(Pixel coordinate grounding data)
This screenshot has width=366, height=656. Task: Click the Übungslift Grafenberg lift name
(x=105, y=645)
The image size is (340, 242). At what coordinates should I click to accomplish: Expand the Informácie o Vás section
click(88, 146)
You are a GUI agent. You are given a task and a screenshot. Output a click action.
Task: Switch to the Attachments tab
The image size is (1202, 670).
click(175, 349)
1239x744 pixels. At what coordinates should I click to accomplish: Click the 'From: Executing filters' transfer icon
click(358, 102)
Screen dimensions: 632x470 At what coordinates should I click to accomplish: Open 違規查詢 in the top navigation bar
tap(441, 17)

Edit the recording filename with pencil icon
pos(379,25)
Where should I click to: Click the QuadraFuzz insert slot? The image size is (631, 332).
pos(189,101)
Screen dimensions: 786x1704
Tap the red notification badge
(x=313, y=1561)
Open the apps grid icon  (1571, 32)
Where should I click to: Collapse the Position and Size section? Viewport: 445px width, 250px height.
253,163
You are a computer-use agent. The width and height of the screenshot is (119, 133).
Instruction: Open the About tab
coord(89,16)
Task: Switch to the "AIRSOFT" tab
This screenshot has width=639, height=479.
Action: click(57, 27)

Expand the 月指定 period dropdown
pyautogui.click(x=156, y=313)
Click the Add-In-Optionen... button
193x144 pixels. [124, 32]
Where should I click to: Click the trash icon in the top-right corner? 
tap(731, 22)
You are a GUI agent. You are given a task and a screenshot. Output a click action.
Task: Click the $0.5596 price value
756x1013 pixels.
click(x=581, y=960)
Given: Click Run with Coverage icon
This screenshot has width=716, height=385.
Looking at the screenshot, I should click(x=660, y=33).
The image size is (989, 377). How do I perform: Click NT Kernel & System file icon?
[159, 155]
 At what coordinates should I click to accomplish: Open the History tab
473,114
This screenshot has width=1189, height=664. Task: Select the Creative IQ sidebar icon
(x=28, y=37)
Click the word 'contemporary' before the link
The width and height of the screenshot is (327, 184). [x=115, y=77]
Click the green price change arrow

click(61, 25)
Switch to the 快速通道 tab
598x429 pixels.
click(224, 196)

### WHAT TO DO
Using the records given above, list every line that includes the word "Switch".

### EXERCISE OUTPUT
Task: Switch to the Attachments tab
Task: Switch to the "AIRSOFT" tab
Switch to the 快速通道 tab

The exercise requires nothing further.